**Passage shown:**
- - - - - - -

And I think that was the first time I realised that validating peoples’ lived experiences is one of the most fundamental things we can do as marginalised people. Just saying to someone; “I hear you and I see you, and what you’re saying is true.” Because we live in a world where we’re constantly manipulated to believe that what we’re feeling is not valid and is not there. I was going through a really low phase. And somebody advised me: “Do something that you always wanted to do but never thought you could do.” And I love watching YouTube videos of spoken word slam poets, but that’s not something I could do. So she said; “Do that.”
 
"we live in a world where we’re constantly manipulated to believe that what we’re feeling is not valid and is not there"
 
  I went and found the local “scene”. And I performed there and really enjoyed it. And I would perform more and I would get involved with slam stuff at uni. The things I talk about in my poetry are generally the things that I feel about the most. I think the times I write my best is when I’m angry. The things that I’m angry about are usually to do with injustices to do with race, gender, religion, the kind of categories that people wanna put me in. Quite a lot of my poems will have a line from something that someone actually said to me. And it will have my response that I never said out loud that I can now talk through. I guess it’s what some people who call “Identity Politics”, but I just see it as the things that I’m angry about.
 
"I guess it’s what some people who call “Identity Politics”, but I just see it as the things that I’m angry about."

- - - - - - -

**Request 1:**
Answer these questions about the passage on spoken word poetry, one line each:
(a) What advice was the speaker given while going through a low phase?
(b) When does the speaker think they write their best?
(c) Where did the speaker get involved with slam stuff?
The passage and the records come from unrelated sources.

[Records of target positions]
- - - - - - -

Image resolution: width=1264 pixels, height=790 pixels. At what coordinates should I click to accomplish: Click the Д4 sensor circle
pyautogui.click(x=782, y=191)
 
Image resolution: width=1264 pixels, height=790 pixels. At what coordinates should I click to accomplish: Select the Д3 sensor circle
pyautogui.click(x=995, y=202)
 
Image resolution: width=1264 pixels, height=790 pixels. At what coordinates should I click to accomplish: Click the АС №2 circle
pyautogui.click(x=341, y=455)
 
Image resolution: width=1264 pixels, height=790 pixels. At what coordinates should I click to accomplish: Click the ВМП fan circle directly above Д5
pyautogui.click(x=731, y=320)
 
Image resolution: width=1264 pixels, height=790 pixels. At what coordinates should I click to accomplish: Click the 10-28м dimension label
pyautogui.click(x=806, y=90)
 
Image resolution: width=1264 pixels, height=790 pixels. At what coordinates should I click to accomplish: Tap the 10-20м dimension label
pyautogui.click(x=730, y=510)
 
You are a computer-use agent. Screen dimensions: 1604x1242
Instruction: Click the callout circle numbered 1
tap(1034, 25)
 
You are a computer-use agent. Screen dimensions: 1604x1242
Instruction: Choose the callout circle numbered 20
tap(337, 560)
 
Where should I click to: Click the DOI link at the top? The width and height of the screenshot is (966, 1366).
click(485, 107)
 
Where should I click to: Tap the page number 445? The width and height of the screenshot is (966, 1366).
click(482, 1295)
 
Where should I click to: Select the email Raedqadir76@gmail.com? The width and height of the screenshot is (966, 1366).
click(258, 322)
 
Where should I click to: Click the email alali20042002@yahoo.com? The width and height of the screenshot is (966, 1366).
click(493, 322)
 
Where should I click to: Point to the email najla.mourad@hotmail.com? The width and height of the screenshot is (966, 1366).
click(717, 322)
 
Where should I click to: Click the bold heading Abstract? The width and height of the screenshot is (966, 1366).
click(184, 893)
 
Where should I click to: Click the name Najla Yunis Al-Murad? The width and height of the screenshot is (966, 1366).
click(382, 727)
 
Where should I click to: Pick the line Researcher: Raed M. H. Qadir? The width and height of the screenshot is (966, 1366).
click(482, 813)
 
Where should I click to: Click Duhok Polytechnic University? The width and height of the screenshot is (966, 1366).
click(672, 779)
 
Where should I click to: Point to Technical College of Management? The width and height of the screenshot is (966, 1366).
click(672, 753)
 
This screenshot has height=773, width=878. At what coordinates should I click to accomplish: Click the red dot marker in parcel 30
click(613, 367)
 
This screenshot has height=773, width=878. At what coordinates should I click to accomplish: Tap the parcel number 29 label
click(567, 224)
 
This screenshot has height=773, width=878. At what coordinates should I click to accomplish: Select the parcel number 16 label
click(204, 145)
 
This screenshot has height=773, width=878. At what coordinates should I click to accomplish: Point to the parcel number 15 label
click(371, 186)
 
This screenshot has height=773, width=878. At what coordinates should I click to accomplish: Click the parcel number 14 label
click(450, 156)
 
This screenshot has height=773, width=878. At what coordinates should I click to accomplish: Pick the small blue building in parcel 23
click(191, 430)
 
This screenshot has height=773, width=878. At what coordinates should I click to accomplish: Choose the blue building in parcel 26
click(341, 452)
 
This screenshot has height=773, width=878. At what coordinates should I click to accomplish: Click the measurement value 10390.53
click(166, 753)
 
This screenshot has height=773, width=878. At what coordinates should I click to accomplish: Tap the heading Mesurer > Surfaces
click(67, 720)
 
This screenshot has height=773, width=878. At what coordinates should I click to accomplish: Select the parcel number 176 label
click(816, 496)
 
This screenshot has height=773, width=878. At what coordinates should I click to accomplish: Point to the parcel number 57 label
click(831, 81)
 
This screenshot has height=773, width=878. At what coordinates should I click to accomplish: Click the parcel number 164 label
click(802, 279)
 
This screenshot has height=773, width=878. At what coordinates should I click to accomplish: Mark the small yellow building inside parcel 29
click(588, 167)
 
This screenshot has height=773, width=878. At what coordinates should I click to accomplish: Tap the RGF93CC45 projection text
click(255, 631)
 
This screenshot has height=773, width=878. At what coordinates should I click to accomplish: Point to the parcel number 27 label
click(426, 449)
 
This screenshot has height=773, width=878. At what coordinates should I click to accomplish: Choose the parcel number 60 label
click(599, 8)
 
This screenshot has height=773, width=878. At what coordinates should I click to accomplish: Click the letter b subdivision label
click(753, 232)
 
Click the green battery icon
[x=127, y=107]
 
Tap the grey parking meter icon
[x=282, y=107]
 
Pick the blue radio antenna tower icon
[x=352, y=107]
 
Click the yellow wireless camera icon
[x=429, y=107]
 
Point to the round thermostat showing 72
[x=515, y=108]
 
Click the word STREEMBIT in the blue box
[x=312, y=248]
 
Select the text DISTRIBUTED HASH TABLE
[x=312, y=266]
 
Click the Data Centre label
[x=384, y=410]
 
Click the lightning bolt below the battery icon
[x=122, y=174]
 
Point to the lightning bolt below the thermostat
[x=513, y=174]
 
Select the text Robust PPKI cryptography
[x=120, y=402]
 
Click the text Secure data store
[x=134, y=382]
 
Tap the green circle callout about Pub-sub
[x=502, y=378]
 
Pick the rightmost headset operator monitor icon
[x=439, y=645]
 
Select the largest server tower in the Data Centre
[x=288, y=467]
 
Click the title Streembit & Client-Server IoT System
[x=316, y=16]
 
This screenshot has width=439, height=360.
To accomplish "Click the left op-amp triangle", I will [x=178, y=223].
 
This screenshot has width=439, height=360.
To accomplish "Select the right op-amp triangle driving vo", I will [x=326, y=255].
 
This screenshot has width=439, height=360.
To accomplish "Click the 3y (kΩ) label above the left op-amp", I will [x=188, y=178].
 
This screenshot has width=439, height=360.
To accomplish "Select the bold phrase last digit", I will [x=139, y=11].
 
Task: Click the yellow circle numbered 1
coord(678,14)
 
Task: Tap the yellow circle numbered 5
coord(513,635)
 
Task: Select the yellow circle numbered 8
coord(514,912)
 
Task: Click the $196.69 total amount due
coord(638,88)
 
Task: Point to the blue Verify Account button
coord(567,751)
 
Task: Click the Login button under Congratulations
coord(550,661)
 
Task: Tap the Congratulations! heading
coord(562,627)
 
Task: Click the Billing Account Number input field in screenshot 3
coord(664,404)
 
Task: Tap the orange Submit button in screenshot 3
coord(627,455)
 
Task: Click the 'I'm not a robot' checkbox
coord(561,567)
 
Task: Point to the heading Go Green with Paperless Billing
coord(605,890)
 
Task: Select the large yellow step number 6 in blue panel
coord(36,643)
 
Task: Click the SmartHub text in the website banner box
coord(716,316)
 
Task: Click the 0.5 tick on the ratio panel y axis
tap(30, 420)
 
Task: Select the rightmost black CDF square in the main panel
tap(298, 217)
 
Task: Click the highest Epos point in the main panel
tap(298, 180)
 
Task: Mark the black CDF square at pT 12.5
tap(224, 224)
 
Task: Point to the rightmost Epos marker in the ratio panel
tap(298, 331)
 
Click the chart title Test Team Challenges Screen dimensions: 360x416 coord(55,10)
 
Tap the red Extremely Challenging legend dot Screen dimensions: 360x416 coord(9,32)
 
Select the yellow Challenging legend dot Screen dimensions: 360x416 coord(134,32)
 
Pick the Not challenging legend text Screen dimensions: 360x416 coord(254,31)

- - - - - - -

**Request 2:** Repeat the records starting with the line that contains "Task: Click the Billing" and going on through the line that contains "tap(298, 331)", with both of those lines included.

**Written reply 1:**
(a) "Do something that you always wanted to do but never thought you could do."
(b) When they're angry.
(c) At uni.

**Written reply 2:**
Task: Click the Billing Account Number input field in screenshot 3
coord(664,404)
 
Task: Tap the orange Submit button in screenshot 3
coord(627,455)
 
Task: Click the 'I'm not a robot' checkbox
coord(561,567)
 
Task: Point to the heading Go Green with Paperless Billing
coord(605,890)
 
Task: Select the large yellow step number 6 in blue panel
coord(36,643)
 
Task: Click the SmartHub text in the website banner box
coord(716,316)
 
Task: Click the 0.5 tick on the ratio panel y axis
tap(30, 420)
 
Task: Select the rightmost black CDF square in the main panel
tap(298, 217)
 
Task: Click the highest Epos point in the main panel
tap(298, 180)
 
Task: Mark the black CDF square at pT 12.5
tap(224, 224)
 
Task: Point to the rightmost Epos marker in the ratio panel
tap(298, 331)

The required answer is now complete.